Finance Minister Datuk Seri Tengku Zafrul Abdul Aziz, in his Budget 2022 presentation, announces that all large-cap companies must have one female director by September 2022, and all other listed companies by January 2023.
Tengku Zafrul says women’s contribution to society as a whole cannot be denied and must be revered and strengthened.
There are 947 listed companies on Bursa Malaysia.
“The participation of women on board stands at 17.2% for all PLCs, with four companies in the top 100 listed companies with no women board members as at end-2020,’’ PwC Malaysia chief strategic operations officer and assurance partner Pauline Ho says.
The move by the government is commendable and something that the business sector needs.

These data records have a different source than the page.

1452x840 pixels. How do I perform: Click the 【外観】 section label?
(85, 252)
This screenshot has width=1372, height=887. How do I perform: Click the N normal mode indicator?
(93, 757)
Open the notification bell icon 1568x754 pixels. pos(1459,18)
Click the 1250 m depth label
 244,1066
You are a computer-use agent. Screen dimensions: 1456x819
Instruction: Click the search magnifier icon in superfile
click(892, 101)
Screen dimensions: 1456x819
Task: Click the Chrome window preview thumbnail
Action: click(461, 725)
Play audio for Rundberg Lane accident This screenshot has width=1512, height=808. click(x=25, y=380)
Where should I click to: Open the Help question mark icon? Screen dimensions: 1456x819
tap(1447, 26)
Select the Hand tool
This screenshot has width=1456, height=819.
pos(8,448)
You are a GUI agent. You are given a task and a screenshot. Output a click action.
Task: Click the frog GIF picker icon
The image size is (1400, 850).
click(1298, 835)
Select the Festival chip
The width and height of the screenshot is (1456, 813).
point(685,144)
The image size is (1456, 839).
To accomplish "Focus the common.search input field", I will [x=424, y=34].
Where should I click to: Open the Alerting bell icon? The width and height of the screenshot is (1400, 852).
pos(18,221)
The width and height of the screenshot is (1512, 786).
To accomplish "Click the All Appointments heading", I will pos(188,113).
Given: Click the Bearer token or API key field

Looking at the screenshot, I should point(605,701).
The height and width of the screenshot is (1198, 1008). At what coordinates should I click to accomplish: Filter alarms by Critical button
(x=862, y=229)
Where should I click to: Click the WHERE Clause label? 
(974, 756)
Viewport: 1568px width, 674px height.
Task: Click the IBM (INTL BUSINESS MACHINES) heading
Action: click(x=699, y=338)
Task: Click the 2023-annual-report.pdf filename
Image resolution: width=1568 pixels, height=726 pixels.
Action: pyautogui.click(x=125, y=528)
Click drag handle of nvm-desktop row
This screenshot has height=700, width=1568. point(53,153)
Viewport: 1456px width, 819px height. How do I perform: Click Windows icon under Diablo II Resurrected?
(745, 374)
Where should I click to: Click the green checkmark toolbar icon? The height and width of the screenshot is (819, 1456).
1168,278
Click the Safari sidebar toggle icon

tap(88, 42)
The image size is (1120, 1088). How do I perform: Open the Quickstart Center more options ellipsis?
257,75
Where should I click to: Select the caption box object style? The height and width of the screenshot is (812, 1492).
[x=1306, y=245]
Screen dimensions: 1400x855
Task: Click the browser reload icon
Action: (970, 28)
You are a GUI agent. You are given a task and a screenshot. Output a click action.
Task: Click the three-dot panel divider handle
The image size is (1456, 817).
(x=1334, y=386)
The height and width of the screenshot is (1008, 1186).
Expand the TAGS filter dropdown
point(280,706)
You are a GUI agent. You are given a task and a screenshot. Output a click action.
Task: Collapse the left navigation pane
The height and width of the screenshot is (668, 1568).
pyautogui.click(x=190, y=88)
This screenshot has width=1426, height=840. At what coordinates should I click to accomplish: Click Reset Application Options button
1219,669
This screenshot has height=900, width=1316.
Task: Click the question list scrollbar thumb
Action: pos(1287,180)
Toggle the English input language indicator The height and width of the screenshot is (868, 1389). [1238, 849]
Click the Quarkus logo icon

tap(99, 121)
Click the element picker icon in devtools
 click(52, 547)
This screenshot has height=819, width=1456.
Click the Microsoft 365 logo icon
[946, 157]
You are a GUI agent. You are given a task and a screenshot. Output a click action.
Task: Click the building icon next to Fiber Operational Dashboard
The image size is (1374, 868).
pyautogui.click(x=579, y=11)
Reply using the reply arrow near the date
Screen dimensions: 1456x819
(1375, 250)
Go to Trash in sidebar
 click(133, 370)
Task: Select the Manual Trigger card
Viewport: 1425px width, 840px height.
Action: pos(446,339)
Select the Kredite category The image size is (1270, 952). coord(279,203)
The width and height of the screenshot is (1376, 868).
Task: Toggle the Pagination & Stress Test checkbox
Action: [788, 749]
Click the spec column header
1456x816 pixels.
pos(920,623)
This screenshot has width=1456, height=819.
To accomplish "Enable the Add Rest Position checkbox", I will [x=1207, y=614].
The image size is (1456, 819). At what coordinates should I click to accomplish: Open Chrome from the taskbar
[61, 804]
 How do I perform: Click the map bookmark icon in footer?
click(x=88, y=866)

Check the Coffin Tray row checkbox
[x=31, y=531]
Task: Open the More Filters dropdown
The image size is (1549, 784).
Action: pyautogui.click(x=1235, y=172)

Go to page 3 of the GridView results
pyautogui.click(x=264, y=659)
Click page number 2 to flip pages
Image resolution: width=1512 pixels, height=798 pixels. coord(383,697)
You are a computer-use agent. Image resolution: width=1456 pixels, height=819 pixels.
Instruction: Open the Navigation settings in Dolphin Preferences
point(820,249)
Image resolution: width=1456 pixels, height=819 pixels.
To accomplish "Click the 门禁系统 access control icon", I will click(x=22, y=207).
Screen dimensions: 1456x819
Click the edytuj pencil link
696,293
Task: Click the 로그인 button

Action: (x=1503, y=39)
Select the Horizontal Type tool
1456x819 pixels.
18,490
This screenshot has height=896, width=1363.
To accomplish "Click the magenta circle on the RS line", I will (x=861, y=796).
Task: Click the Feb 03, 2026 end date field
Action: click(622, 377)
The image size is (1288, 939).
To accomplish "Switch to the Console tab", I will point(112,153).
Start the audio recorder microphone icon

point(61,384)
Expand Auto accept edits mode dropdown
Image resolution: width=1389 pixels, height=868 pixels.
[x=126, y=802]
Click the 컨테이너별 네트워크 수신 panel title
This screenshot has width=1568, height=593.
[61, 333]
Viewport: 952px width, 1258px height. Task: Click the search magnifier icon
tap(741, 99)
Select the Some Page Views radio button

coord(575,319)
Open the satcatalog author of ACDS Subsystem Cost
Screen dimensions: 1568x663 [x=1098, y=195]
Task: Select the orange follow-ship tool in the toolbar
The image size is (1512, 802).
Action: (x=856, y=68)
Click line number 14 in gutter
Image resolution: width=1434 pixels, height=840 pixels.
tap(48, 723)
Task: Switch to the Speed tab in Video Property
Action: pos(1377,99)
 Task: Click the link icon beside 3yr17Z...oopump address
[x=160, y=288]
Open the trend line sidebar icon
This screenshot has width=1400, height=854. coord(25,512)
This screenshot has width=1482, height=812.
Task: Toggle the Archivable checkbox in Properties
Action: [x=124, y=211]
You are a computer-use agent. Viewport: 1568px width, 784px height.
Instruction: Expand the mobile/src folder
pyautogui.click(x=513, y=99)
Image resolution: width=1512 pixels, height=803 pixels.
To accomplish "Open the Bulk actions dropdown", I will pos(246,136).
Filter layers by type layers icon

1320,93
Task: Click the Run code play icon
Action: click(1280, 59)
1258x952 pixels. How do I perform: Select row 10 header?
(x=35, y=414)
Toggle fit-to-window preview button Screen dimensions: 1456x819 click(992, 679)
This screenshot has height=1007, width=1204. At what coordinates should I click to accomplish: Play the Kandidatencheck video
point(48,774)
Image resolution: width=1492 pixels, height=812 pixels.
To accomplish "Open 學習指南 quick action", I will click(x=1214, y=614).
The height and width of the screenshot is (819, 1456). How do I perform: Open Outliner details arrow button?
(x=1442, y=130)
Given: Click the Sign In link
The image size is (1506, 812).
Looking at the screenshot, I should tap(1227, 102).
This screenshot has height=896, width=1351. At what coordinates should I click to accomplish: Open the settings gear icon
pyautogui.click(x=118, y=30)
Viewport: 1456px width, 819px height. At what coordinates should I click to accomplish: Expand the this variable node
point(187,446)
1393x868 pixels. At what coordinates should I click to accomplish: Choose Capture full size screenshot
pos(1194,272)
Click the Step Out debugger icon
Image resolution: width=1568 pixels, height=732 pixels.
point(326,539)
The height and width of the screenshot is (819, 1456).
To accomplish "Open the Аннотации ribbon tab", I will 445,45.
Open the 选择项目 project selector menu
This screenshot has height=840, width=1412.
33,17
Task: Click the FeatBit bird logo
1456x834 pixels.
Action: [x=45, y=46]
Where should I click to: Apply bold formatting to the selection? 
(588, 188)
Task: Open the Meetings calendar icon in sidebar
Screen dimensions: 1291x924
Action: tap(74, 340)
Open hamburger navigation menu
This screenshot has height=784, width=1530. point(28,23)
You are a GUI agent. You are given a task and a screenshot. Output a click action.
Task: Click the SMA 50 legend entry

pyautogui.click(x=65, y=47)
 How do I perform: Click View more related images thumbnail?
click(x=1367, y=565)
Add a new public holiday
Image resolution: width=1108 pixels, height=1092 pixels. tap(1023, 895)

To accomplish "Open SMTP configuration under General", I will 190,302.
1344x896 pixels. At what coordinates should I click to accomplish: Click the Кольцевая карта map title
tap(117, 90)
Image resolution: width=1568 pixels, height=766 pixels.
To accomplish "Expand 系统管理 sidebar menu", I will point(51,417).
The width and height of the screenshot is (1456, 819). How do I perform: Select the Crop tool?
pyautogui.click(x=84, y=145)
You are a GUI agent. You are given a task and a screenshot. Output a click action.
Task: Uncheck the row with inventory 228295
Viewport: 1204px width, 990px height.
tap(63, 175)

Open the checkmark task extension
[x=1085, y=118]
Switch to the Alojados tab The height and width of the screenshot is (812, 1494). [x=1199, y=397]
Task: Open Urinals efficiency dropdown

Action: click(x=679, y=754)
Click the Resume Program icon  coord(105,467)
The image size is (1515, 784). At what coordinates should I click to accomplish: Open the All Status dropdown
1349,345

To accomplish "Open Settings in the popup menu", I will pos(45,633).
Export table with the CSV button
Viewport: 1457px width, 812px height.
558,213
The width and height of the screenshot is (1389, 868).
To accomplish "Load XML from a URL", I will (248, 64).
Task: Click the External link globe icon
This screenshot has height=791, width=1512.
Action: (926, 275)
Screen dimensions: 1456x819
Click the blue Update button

It helps address the urgent need for companies to manage their environmental, social and governance (ESG) risks and opportunities, including a new recommendation for boards to comprise 30% women directors, Ho says.
“There is an urgent need for Malaysian PLCs to address their board gender diversity for a more effective leadership and oversight to drive better business decisions,’’ Ho adds.
Institute of Corporate Directors Malaysia (ICDM) chief executive officer Michele Kythe Lim says boards with at least one-third women representation correlates with 38% higher median return on equity than boards with no women representation.
“To ensure resilience and sustainability of businesses, it is crucial for companies to have a balanced board composition.
“Look beyond traditional competencies such as audit, accounting and finance, governance, regulatory, risk and compliance to include new expertise that will help meet today’s fast-evolving business landscape,’’ Lim says.
She adds that the skills least present but most needed on boards are digital technology, innovation, sustainability, human resources, communications and public relations as well as marketing and branding.
Maybank Kim Eng Group CEO and chair of 30% Club Malaysia Ami Moris says diverse and inclusive boards bring about better ideas, effective problem solving and, ultimately, greater chances of success.
She says with ESG being a measurable benchmark across organisations, diversified, inclusive and strong scoring ESG companies are likely to be more attractive to today’s lenders, investors and consumers, who have become more purpose-driven and sustainability-conscious.
“We hope this announcement (by the government) encourages the remaining companies to recognise the business value of a diverse boardroom, starting with gender diversity, and compel them to action,’’ Moris says.
Lim says of ICDM registry of 690 directors, 32% are women. Of this, 11% are first-time women director talents with diverse skill sets such as sustainability, change management and digitalisation.